毎年3月8日は「国際女性デー」に定められています。女性の地位向上や、政治的・経済的に権利を守り、ジェンダー平等の実現を目指すために制定されました。しかし、女性が働きやすい社会を実現するためには、生理や更年期症状といった女性特有の健康課題への十分な理解も重要となります。そこで国際女性デーを前に、株式会社Hakuhodo DY Matrixのシンクタンク「100年生活者研究所」は、20~80代の男女728名を対象に人生100年時代における幸福と女性特有の健康課題に関する意識調査を実施。女性、男性それぞれの視点から、こうした健康課題の理解促進に何が必要かを調べました。その結果、自身の不調を家族や同僚、専門家に打ち明けた女性は、一人で我慢している人よりも幸福度が高いことがわかりました。また、男性の8割以上が理解する努力をしているものの、半数以上が「サポートが裏目に出そうで怖い」「本人に話しかけるのは気が引ける」と回答。周囲が理解をしようとする姿勢に対し、女性が感謝を伝えることにより、男性の不安解消や周囲からのサポートにつながることが示唆されました。

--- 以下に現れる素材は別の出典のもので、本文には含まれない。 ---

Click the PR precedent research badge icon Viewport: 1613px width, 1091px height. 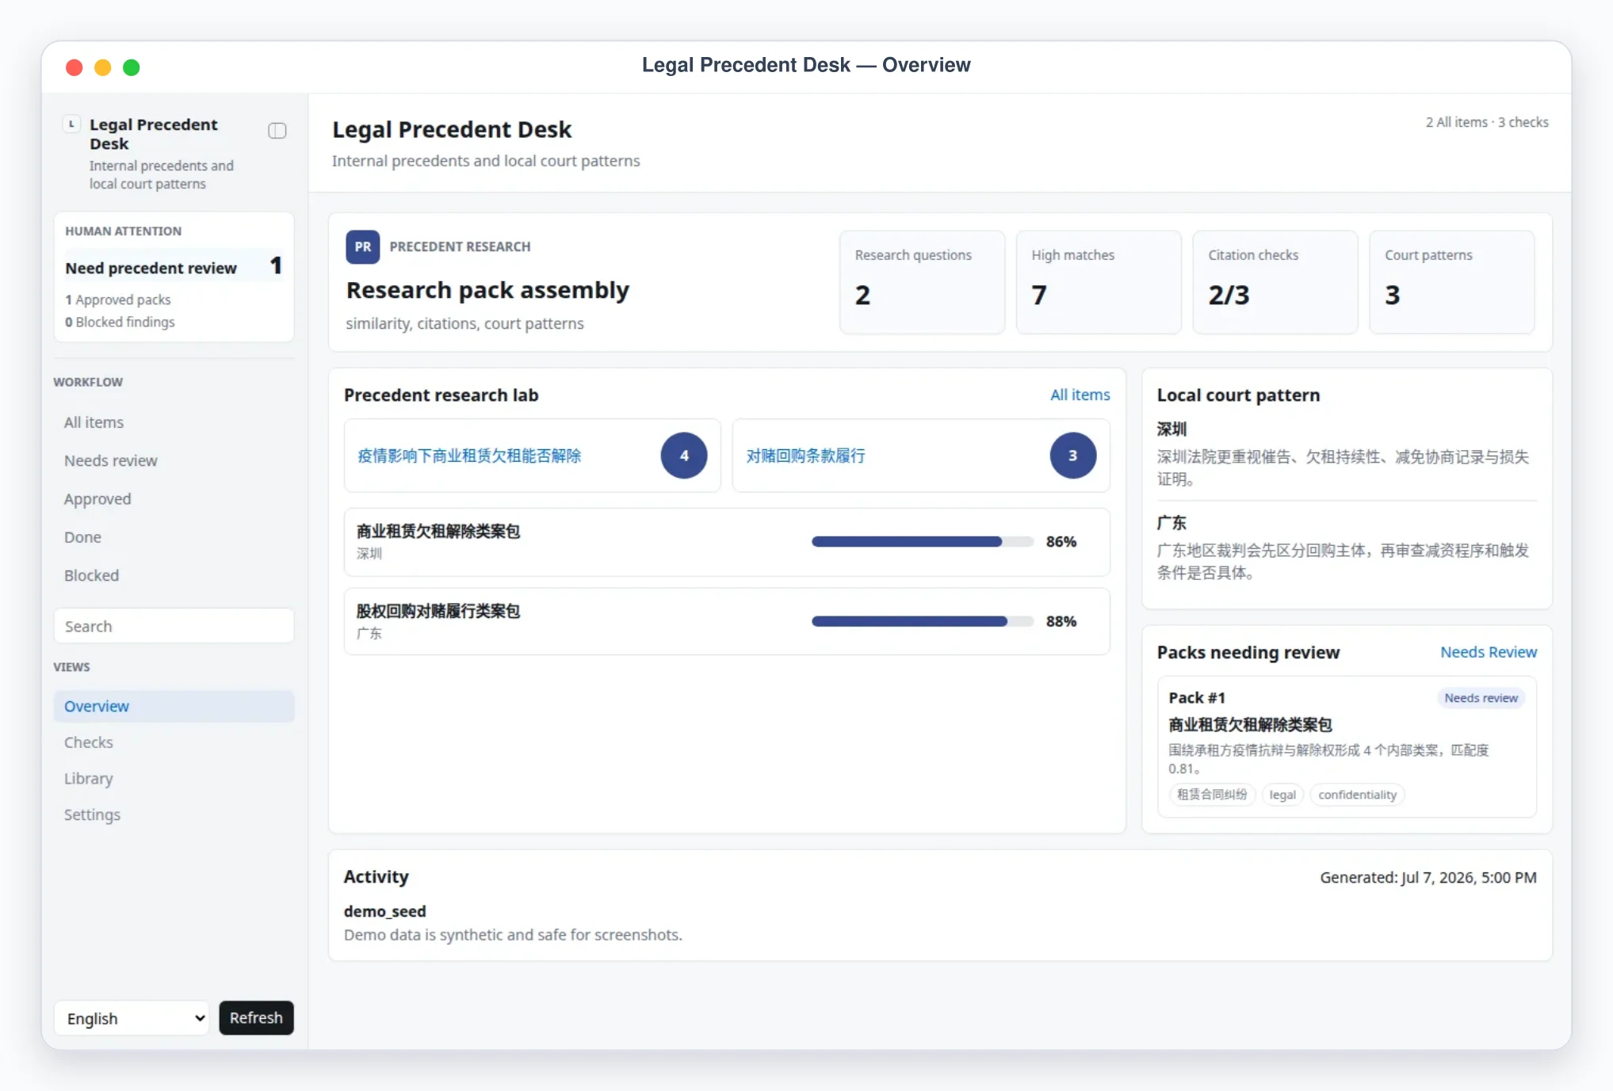(x=362, y=246)
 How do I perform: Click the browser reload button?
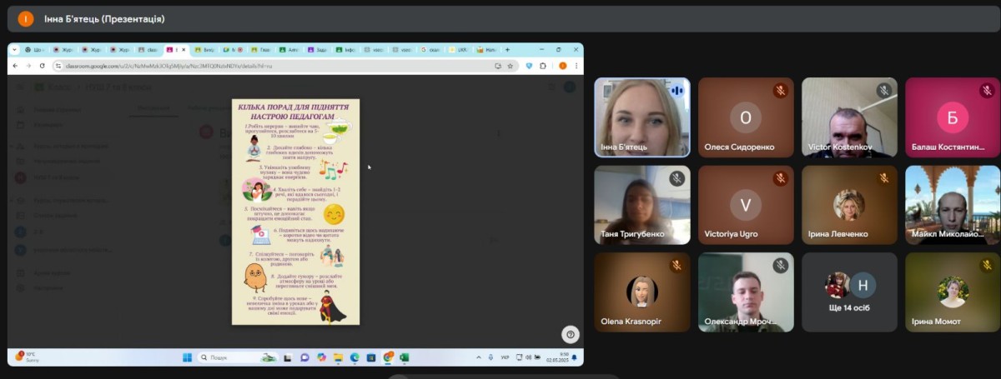42,66
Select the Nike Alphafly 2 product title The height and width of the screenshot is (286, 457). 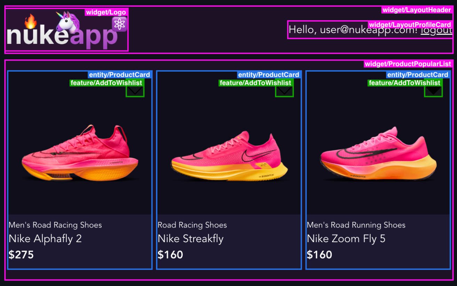(x=45, y=239)
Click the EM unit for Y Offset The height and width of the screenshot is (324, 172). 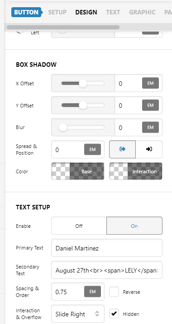point(150,105)
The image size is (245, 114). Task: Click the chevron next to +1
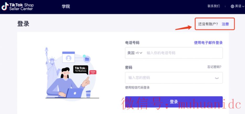[x=141, y=53]
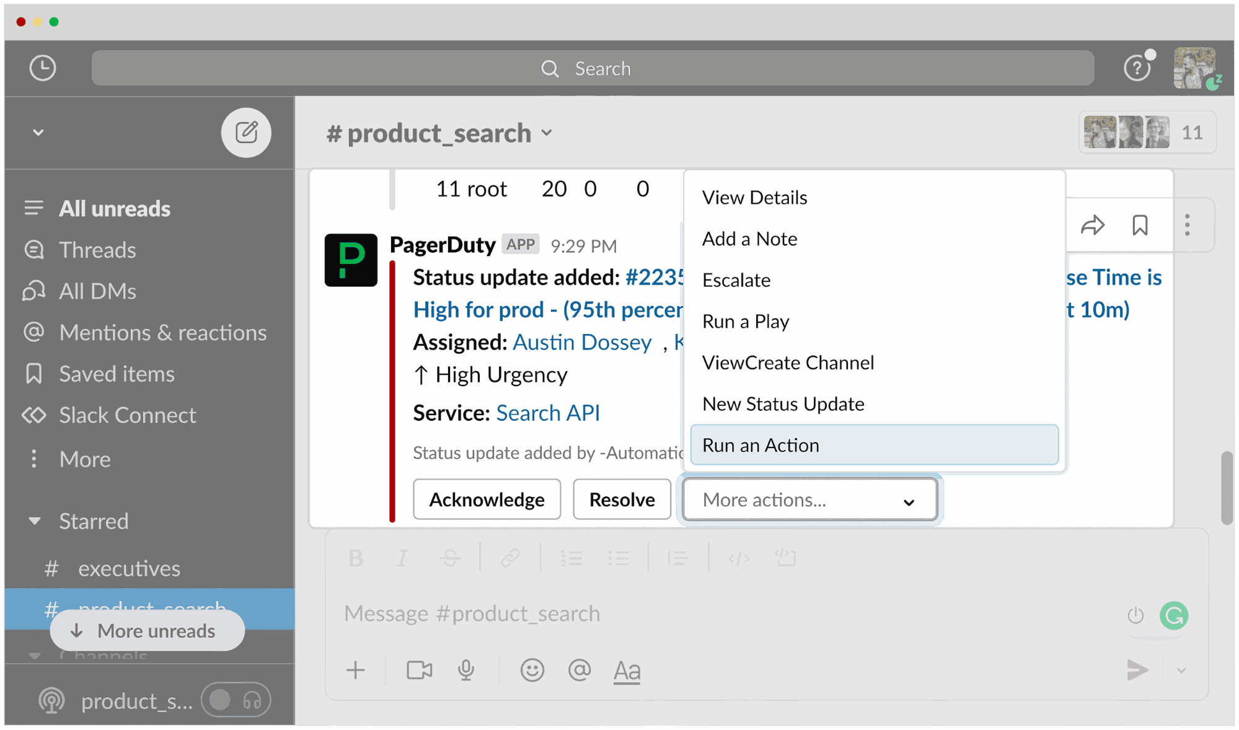The height and width of the screenshot is (730, 1239).
Task: Click the share message icon
Action: click(1093, 225)

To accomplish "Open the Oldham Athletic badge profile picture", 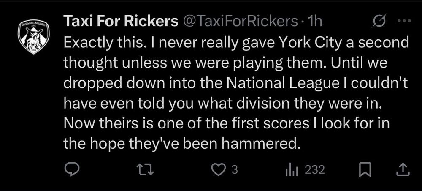I will [34, 36].
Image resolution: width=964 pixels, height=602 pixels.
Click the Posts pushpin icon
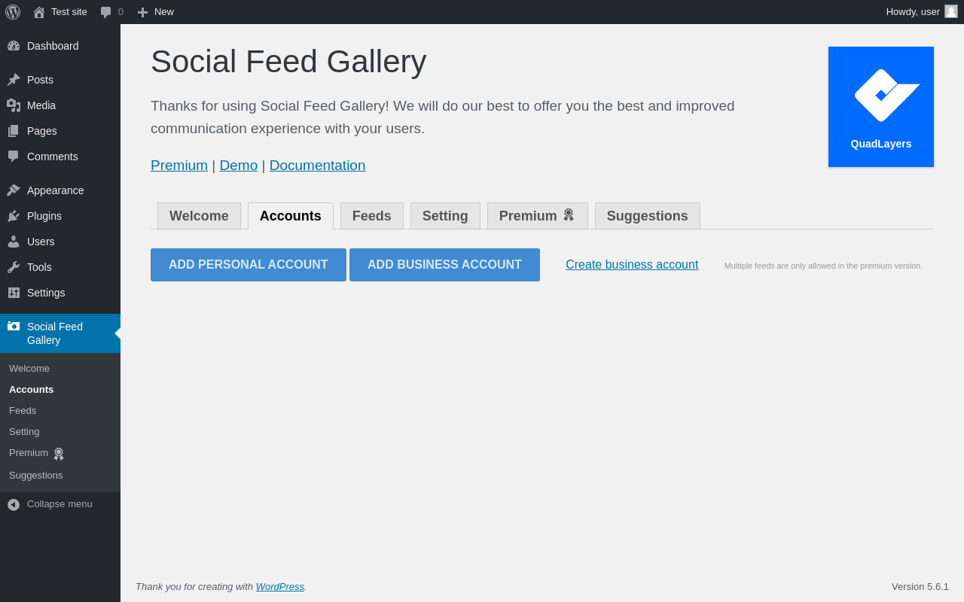pos(14,80)
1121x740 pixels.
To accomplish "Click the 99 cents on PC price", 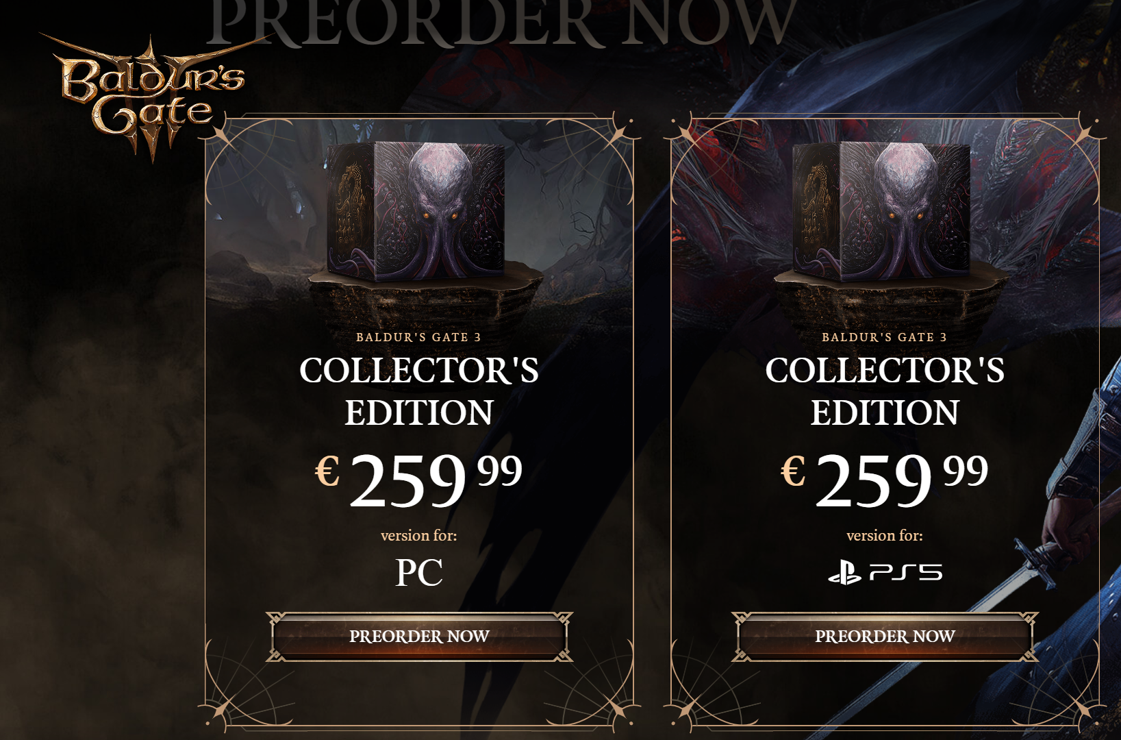I will coord(500,471).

―4割が周囲に話したと回答する一方、3割は他人に話さず一人で我慢している
これまでに不調を経験したことがある女性を対象に、健康課題や不調を感じた際に取った行動について聞いたところ、「パートナーや家族、恋人、友人、職場の上司や同僚など周りに話した」が40.8%で最も高い結果となりました。一方、31.1%が「他人に話さず、一人で我慢した」と答え、周囲に共有できていない現状も判明しました。
―家族や同僚、専門家に話した人は、一人で我慢している人よりも幸福度が高い
Q1の回答者に幸福度(10点満点)を尋ね、高得点である8点以上の割合を比較しました。その結果、「パートナーや家族、恋人、友人、職場の上司や同僚など周りに話した」人は62.4%、「医師等専門家に相談した」人は44.0%でした。周囲に話した人は「他人に話さず、一人で我慢した」人の19.3%と比べて、高得点の割合がそれぞれ3.2倍、2.5倍高いことがわかりました。
―女性特有の健康課題や不調の理解認識に男女でギャップがある
男女別に女性特有の健康課題や不調に関して理解が進んでいるかを質問し、「理解が進んでいる」と回答した割合を比較しました。男性は「社会全体の理解」が44.0%(女性より5.8ポイント高い)、「職場やアルバイト先の理解」が47.8%(女性より9.3ポイント高い)、「男性の理解」が43.4%(女性より11.3ポイント高い)となり、理解認識に男女でギャップがあることがわかりました。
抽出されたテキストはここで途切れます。